De natuur zoekt het zelf wel uit
Tegenover de ‘bureaucratie verpakt in gruweltaal waar je verstand bij stilstaat’ pleit hij voor een natuur die waarlijk vrij is van ieder menselijk ingrijpen. ‘De natuur zoekt het zelf wel uit. Wat wij daarvan vinden doet niet ter zake. Sterker: elk idee over hoe natuur zou moeten zijn is onzin.’
Dat zal volgens hem prachtige spontane natuur opleveren die past bij de omgeving. En wie weet zullen de beheerders dan weer bevlogen zijn, ‘weer bezielde taal gaan uitslaan en de prachtige namen als ongesteelde krulzoom, kale knoflooktaailing, vals hazenpootje en spinragkuddeschijfje naturel over de lippen laten rollen’.
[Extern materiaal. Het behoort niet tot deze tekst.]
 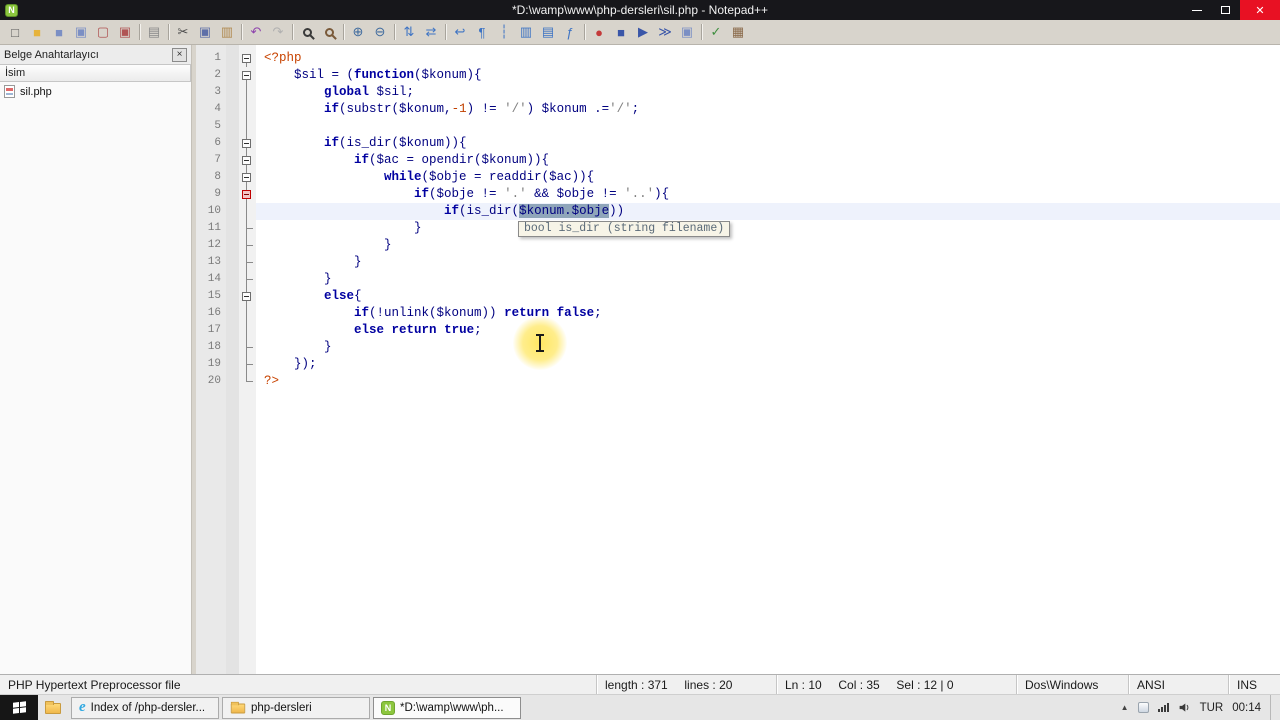 I want to click on line-number: 4, so click(x=211, y=110).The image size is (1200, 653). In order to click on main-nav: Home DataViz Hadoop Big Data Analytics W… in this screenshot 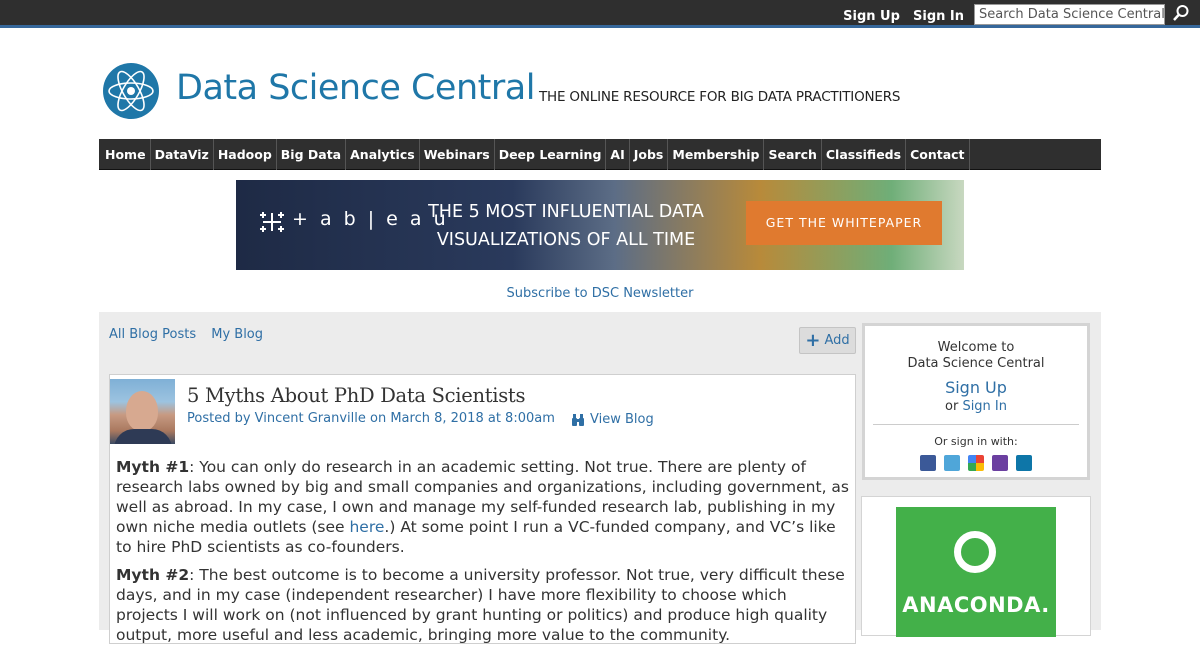, I will do `click(600, 154)`.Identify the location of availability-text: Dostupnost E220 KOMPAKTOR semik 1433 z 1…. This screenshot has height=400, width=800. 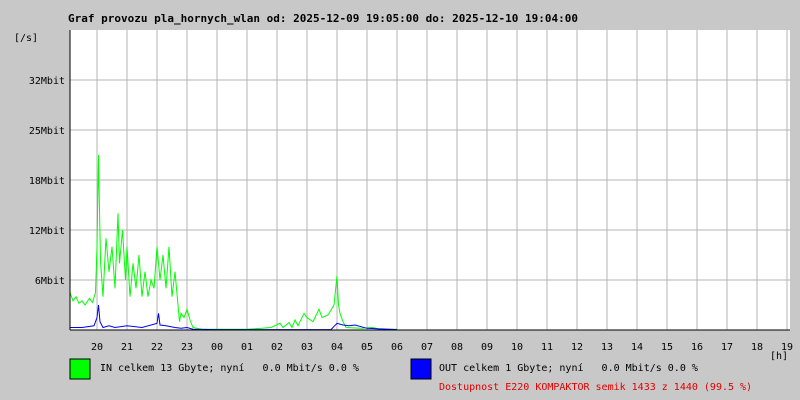
(596, 388).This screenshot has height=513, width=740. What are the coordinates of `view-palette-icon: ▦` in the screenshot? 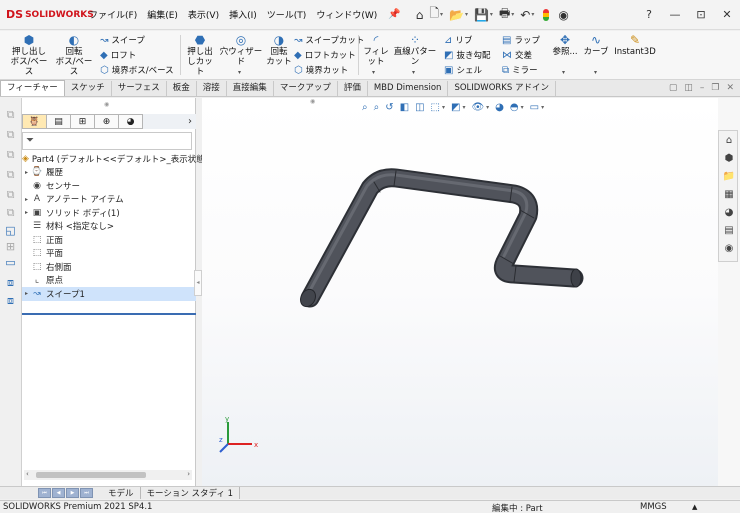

PS Niet iedereen zal de stijl van Bijlsma waarderen. Hij schrijft onverbloemd en gebruikt veel voetnoten. Dat doet niets af aan het fundament van zijn betoog. Bovendien zijn juist die voetnoten vaak de krenten in de pap. Ter illustratie deze noot, vrijwel integraal overgenomen, over wat voor mensen je tegenwoordig in de natuur aantreft:
‘De werkelijkheid is wat minder gepolijst. De natuurgebieden zijn namelijk ook gevuld met schreeuwende ATB’ers [allterrainbikes, red.], dronken studenten tijdens ontgroening, paintballers, luchtballonnen, drones, radiografisch bestuurbare vliegtuigjes of dito auto’s, wandelspektakels, spook- en speurtochten, racefietsers, skeeleraars, mud-, trail- en obstaclerunners, drafsporters, festivals, kunstwerken, droppings, off-the-road-rijders, hondenuitlaatservices, quads, motorcrossers, hippische tochten, bomenknuffelaars, nachtelijke mindfulnessers op blote voeten, lokale brandweervrijwilligers op wampex [weekend amphibious expedition, red.], survivallers die fikkie stoken, bushcrafters (al dan niet in extra uitvoering), nightriders, veldlopen van kinderen met overgewicht, hondentrainingen, samenscholingen van vogelaars of fotografen bij een zeldzaamheid, militairen op oriëntatietocht dwars door het terrein, oefenende helikopters op boomhoogte in stiltegebieden, spoorzoekers, slipjachten, metaalzoekers, stangenzoekers, stropers, henneptelers, geocachers… En frappant, hoogst zelden kom je een boswachter tegen (en die dan meestal gezeten in een auto).’